31.08.15 (Kommentar, Verkehrspolitik) Autor:Stefan Hennigfeld

Immer wenn der Herbst vor der Tür steht werden die Bahnhöfe des Jahres gekürt, so auch jetzt wieder. Dabei lässt die Allianz pro Schiene die Gelegenheit nicht aus, um darauf hinzuweisen, dass eine auskömmliche Infrastrukturfinanzierung eine gesamtstaatliche Aufgabe ist. Ja, das stimmt, wer soll da schon widersprechen? Zumal man sicherstellen muss, dass die real zur Verfügung stehenden Bestellmittel konstant bleiben und nicht Leistungen abbestellt werden müssen, um die Infrastrukturkosten bezahlen zu können.

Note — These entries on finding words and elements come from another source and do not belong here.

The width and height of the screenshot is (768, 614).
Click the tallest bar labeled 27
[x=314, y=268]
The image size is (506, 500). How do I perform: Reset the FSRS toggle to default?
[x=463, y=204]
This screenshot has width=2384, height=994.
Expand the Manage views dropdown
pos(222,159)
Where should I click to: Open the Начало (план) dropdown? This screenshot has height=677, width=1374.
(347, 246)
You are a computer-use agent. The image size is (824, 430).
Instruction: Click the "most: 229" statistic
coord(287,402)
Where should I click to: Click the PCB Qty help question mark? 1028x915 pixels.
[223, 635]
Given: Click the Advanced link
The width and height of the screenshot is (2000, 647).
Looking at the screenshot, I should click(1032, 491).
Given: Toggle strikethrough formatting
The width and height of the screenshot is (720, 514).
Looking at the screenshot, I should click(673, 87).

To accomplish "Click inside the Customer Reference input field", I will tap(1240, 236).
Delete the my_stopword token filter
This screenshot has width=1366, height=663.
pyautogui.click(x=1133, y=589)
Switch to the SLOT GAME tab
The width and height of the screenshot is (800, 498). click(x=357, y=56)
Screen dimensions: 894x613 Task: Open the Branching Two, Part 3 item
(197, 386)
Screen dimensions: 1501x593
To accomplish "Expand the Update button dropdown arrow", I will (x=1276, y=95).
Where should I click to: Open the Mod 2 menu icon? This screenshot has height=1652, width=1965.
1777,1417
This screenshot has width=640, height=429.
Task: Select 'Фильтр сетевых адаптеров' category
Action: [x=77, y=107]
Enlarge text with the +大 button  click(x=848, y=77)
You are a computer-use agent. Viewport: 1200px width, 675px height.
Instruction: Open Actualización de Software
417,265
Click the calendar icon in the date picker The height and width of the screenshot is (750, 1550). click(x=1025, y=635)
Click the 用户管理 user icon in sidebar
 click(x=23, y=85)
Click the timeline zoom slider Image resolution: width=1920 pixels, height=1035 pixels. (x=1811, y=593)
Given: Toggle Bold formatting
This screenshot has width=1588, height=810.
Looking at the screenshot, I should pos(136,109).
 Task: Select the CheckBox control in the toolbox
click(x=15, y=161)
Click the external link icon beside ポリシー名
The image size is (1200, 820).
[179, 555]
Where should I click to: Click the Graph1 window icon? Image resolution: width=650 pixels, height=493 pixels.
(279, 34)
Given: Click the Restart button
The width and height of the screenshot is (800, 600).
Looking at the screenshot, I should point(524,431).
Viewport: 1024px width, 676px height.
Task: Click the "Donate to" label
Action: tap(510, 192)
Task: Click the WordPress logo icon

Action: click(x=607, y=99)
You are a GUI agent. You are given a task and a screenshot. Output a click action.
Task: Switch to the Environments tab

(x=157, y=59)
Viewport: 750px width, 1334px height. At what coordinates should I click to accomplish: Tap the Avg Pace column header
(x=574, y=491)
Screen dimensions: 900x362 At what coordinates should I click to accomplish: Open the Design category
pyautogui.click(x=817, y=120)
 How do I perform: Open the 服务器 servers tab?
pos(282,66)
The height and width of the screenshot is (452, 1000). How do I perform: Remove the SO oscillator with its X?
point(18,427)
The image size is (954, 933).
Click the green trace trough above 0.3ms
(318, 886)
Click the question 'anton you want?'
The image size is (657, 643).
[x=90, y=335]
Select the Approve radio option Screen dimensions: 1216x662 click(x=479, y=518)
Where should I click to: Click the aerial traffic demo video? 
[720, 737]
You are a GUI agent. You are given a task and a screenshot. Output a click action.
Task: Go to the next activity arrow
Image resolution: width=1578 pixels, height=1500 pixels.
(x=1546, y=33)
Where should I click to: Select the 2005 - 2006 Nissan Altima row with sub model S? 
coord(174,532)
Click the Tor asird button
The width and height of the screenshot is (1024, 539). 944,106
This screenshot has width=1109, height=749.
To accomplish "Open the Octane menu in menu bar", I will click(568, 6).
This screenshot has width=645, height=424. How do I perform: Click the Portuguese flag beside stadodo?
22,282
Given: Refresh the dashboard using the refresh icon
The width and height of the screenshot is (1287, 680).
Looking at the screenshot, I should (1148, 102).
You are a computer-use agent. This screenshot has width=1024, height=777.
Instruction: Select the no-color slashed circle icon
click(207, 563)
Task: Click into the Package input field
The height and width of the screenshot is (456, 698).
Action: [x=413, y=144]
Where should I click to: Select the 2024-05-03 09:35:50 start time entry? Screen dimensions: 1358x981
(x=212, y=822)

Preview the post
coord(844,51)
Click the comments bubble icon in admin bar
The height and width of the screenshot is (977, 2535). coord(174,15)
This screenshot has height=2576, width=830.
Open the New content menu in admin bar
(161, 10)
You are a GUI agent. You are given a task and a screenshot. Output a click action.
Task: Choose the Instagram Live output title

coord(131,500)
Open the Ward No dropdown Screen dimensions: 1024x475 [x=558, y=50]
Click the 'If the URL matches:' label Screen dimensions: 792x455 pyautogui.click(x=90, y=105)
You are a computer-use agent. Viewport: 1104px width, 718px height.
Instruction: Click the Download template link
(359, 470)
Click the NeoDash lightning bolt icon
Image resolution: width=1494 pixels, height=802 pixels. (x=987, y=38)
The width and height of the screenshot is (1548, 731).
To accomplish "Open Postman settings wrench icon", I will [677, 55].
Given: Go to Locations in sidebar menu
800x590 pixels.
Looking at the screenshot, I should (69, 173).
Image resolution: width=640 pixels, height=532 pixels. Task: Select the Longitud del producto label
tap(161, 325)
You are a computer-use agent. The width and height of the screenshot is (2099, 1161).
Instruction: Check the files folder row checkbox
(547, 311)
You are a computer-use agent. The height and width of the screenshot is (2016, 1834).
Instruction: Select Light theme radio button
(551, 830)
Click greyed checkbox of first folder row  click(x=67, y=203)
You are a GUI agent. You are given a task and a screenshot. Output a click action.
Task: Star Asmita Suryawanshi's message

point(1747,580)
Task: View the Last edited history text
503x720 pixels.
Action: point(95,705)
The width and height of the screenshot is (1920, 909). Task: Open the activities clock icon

Aber das allein reicht nicht. Unreflektiert mehr Geld in den Sumpf zu pumpen, wie die Allianz pro Schiene das jetzt wieder fordert, ist nicht die Lösung aller Probleme. Es braucht ein umfassendes System von Controlling und Pönalisierung bei Schlechtleistungen, auch zulasten der Infrastrukturbetreiber. Wenn eine Bahnhofsuhr, ein Aufzug, eine Rolltreppe, ein Windschutzhäuschen über Monate kaputt sind, dann muss der Aufgabenträger die Gebühren kürzen und dafür sorgen, dass weniger Geld für den Stationshalt ausgegeben wird. In einem hohen Eskalationszustand muss es darüber hinaus ein Recht zur Ersatzvornahme geben.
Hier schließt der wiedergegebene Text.